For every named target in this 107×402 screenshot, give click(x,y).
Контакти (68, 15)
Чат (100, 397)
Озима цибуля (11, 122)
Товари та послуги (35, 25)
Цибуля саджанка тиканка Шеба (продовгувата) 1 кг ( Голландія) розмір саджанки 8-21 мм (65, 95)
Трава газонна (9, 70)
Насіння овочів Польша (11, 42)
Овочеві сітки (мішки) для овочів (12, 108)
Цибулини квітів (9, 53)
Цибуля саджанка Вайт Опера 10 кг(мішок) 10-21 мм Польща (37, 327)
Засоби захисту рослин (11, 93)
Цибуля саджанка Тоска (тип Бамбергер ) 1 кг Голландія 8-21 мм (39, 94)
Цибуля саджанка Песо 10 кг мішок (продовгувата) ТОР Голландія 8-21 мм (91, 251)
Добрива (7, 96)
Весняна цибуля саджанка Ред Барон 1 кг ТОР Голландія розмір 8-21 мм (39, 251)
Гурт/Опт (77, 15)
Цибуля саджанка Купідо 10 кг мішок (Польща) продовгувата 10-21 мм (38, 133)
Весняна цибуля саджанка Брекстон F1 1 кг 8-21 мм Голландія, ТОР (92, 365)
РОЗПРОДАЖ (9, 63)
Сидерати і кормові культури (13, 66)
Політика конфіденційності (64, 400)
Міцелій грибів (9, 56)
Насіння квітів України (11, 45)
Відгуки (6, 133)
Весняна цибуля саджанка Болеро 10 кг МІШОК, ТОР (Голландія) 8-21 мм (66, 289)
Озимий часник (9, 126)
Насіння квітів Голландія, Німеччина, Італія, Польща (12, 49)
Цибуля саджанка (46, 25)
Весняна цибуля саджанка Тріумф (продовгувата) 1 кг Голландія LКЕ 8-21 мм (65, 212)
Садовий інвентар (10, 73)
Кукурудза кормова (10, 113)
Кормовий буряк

**********

Rewrite all of the lines above, substituting "Нідерланди" for every occurrence of "Голландія" and leaving everything else as it is.

§ FINISHED ANSWER:
For every named target in this 107×402 screenshot, give click(x,y).
Контакти (68, 15)
Чат (100, 397)
Озима цибуля (11, 122)
Товари та послуги (35, 25)
Цибуля саджанка тиканка Шеба (продовгувата) 1 кг ( Нідерланди) розмір саджанки 8-21 мм (65, 95)
Трава газонна (9, 70)
Насіння овочів Польша (11, 42)
Овочеві сітки (мішки) для овочів (12, 108)
Цибулини квітів (9, 53)
Цибуля саджанка Вайт Опера 10 кг(мішок) 10-21 мм Польща (37, 327)
Засоби захисту рослин (11, 93)
Цибуля саджанка Тоска (тип Бамбергер ) 1 кг Нідерланди 8-21 мм (39, 94)
Цибуля саджанка Песо 10 кг мішок (продовгувата) ТОР Нідерланди 8-21 мм (91, 251)
Добрива (7, 96)
Весняна цибуля саджанка Ред Барон 1 кг ТОР Нідерланди розмір 8-21 мм (39, 251)
Гурт/Опт (77, 15)
Цибуля саджанка Купідо 10 кг мішок (Польща) продовгувата 10-21 мм (38, 133)
Весняна цибуля саджанка Брекстон F1 1 кг 8-21 мм Нідерланди, ТОР (92, 365)
РОЗПРОДАЖ (9, 63)
Сидерати і кормові культури (13, 66)
Політика конфіденційності (64, 400)
Міцелій грибів (9, 56)
Насіння квітів України (11, 45)
Відгуки (6, 133)
Весняна цибуля саджанка Болеро 10 кг МІШОК, ТОР (Нідерланди) 8-21 мм (66, 289)
Озимий часник (9, 126)
Насіння квітів Нідерланди, Німеччина, Італія, Польща (12, 49)
Цибуля саджанка (46, 25)
Весняна цибуля саджанка Тріумф (продовгувата) 1 кг Нідерланди LКЕ 8-21 мм (65, 212)
Садовий інвентар (10, 73)
Кукурудза кормова (10, 113)
Кормовий буряк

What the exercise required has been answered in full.